Groenland, une proie vulnérable

 

« Malgré le silence incompréhensible des Européens, une course contre la montre est lancée. Le Groenland pourrait très rapidement basculer du statut de territoire d’outre-mer d’un pays membre de l’UE à celui de protectorat américain », explique Laurent Marchand, rédacteur en chef délégué, éditorialiste en charge de l’Europe et de l’international à Ouest-France.

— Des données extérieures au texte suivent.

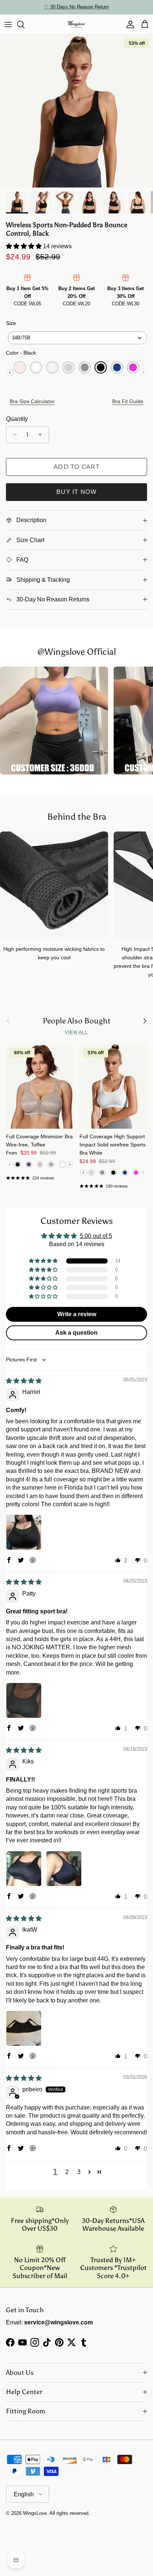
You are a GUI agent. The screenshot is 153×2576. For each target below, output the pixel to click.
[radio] (20, 367)
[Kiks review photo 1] (24, 1868)
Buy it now (76, 492)
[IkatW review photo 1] (24, 2028)
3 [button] (79, 2172)
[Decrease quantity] (12, 434)
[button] (24, 246)
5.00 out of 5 (96, 1236)
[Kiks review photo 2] (64, 1868)
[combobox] (77, 337)
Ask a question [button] (76, 1333)
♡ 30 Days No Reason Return (76, 7)
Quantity (17, 419)
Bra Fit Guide (127, 401)
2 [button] (67, 2172)
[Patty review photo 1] (24, 1700)
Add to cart (76, 466)
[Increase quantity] (42, 434)
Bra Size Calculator (32, 401)
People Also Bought (77, 1020)
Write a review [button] (76, 1314)
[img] (24, 1381)
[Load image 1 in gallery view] (76, 111)
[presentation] (10, 372)
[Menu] (8, 24)
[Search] (24, 24)
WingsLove (35, 2513)
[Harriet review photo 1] (24, 1532)
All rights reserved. (69, 2513)
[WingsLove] (76, 24)
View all (76, 1032)
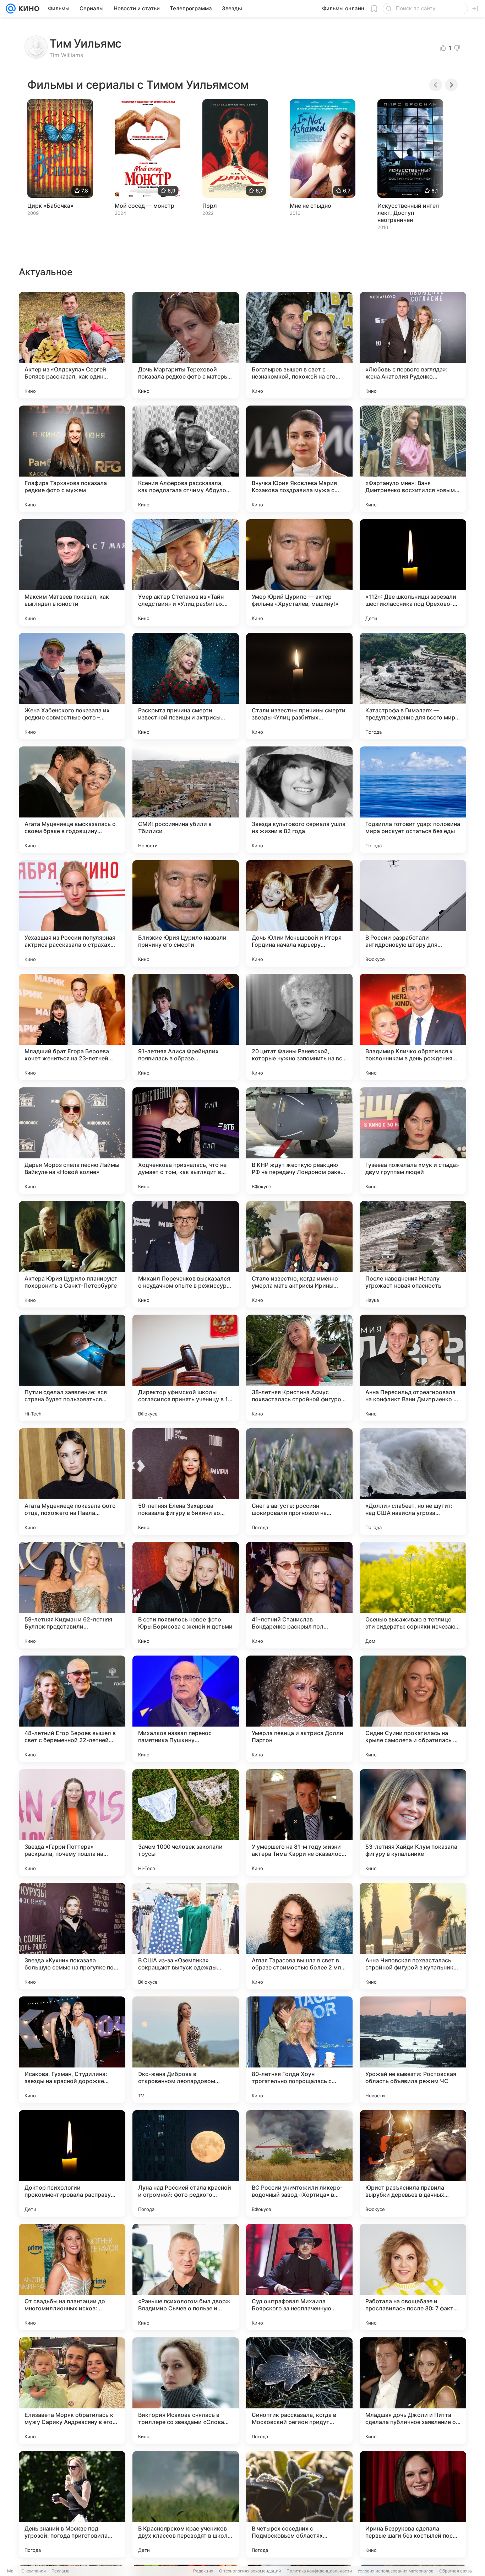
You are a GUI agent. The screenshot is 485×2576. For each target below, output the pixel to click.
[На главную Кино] (27, 8)
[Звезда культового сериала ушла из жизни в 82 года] (299, 799)
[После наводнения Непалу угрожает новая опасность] (413, 1254)
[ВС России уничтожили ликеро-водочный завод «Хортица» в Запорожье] (299, 2163)
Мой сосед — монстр (144, 205)
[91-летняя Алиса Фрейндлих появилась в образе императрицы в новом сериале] (185, 1027)
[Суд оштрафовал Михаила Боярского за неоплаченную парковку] (299, 2277)
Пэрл (209, 205)
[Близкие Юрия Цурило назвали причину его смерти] (185, 913)
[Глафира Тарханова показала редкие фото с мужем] (72, 459)
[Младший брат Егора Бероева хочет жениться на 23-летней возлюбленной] (72, 1027)
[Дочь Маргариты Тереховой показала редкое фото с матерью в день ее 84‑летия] (185, 345)
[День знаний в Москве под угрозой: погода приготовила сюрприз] (72, 2504)
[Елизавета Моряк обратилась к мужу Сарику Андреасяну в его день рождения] (72, 2390)
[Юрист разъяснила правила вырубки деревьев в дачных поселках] (413, 2163)
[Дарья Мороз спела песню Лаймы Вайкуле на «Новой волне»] (72, 1140)
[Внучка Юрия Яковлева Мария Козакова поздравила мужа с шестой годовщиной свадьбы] (299, 459)
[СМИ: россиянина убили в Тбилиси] (185, 799)
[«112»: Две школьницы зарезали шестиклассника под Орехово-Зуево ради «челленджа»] (413, 572)
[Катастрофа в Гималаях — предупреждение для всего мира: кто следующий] (413, 686)
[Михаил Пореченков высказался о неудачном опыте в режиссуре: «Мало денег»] (185, 1254)
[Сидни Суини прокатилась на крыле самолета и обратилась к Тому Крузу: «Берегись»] (413, 1709)
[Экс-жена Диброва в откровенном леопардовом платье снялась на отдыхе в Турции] (185, 2049)
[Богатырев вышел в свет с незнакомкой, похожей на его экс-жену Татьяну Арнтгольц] (299, 345)
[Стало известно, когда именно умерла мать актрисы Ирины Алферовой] (299, 1254)
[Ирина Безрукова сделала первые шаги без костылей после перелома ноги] (413, 2504)
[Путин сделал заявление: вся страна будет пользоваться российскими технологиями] (72, 1368)
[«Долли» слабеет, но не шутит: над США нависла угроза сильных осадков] (413, 1481)
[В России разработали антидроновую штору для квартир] (413, 913)
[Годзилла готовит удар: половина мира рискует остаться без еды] (413, 799)
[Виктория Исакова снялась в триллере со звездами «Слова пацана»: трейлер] (185, 2390)
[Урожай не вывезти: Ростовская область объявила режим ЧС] (413, 2049)
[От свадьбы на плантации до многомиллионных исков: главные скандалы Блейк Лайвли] (72, 2277)
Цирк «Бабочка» (50, 205)
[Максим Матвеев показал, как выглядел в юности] (72, 572)
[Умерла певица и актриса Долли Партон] (299, 1709)
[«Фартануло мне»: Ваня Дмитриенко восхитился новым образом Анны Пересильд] (413, 459)
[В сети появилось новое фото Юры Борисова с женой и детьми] (185, 1595)
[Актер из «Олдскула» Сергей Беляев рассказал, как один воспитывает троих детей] (72, 345)
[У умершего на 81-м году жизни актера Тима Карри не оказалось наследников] (299, 1822)
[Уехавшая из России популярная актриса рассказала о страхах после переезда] (72, 913)
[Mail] (11, 8)
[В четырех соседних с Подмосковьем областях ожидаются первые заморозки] (299, 2504)
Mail (11, 2571)
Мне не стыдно (310, 205)
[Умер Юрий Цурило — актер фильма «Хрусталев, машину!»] (299, 572)
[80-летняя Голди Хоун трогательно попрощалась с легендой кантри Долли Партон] (299, 2049)
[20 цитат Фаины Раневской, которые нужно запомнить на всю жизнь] (299, 1027)
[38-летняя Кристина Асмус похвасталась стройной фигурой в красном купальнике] (299, 1368)
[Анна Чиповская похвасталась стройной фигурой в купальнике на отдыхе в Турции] (413, 1936)
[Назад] (435, 84)
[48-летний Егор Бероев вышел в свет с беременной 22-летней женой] (72, 1709)
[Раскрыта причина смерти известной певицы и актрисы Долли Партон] (185, 686)
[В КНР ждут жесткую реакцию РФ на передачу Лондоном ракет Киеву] (299, 1140)
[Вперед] (451, 84)
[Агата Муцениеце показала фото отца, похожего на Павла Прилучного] (72, 1481)
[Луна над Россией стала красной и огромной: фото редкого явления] (185, 2163)
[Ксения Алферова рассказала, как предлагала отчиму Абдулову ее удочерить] (185, 459)
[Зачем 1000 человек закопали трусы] (185, 1822)
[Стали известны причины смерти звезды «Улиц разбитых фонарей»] (299, 686)
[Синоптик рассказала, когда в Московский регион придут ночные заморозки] (299, 2390)
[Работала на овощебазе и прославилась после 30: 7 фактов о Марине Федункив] (413, 2277)
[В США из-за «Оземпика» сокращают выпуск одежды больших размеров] (185, 1936)
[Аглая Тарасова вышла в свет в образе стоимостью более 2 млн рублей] (299, 1936)
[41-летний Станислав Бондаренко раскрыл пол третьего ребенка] (299, 1595)
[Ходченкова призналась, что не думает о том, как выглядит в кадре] (185, 1140)
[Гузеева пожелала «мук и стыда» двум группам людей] (413, 1140)
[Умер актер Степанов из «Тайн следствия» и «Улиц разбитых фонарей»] (185, 572)
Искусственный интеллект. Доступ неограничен (409, 212)
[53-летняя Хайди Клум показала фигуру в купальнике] (413, 1822)
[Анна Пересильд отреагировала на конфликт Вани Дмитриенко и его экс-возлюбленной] (413, 1368)
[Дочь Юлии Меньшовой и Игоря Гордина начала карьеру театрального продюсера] (299, 913)
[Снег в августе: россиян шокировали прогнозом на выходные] (299, 1481)
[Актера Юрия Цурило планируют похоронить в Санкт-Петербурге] (72, 1254)
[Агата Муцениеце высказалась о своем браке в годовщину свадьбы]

C’est un espace immense, situé entre l’Atlantique nord et l’Arctique. Peu peuplé – à peine 57 000 habitants – le Groenland est un territoire autonome qui dépend de la couronne du Danemark. Comme une possession d’outre-mer. Un territoire, donc, européen, même s’il est en réalité plus proche des côtes canadiennes.

 

En vertu de l’accord d’association qui lie ce territoire à l’Union européenne, ses habitants sont considérés comme des citoyens de l’UE et peuvent ainsi s’installer dans l’Union comme tous les autres ressortissants des pays membres. Même si, en 1982, le Groenland a décidé de quitter le Marché commun d’alors (CEE), par référendum.

 

Endormi dans les glaces, le Groenland a longtemps été un enjeu stratégique  dormant . Ses ressources naturelles (or, uranium, pétrole, terres rares), relativement peu exploitées jusqu’ici en raison des conditions climatiques, sont convoitées depuis longtemps. Dès 1867, le président américain Andrew Johnson avait d’ailleurs songé à l’acquérir, dans le sillage de l’acquisition de l’Alaska.

 

Plus récemment, la Chine s’y est fortement intéressée, en passant même des accords avec de grandes sociétés (notamment danoises et canadiennes) pour l’exploitation de l’uranium. Mais en 2021, le parlement local a banni l’exploitation de produits radioactifs. La Russie, elle, a toujours été aussi attentive à la position géostratégique de ce territoire, pour les voies de navigation en Arctique.

 

Intérêts américains

Tout cela existait, mais sans fracas. Or, avec le réchauffement climatique, l’expansionnisme russe, la montée en force de la Chine et le retour de Donald Trump au pouvoir, l’Arctique n’est plus un sanctuaire à l’abri des tensions géopolitiques. Stratégiquement, le Groenland constitue une base de surveillance et d’alerte antiaérienne fondamentale pour les Américains, qui occupèrent l’île durant la Seconde guerre mondiale et ont noué un accord de défense avec le Danemark dès 1951.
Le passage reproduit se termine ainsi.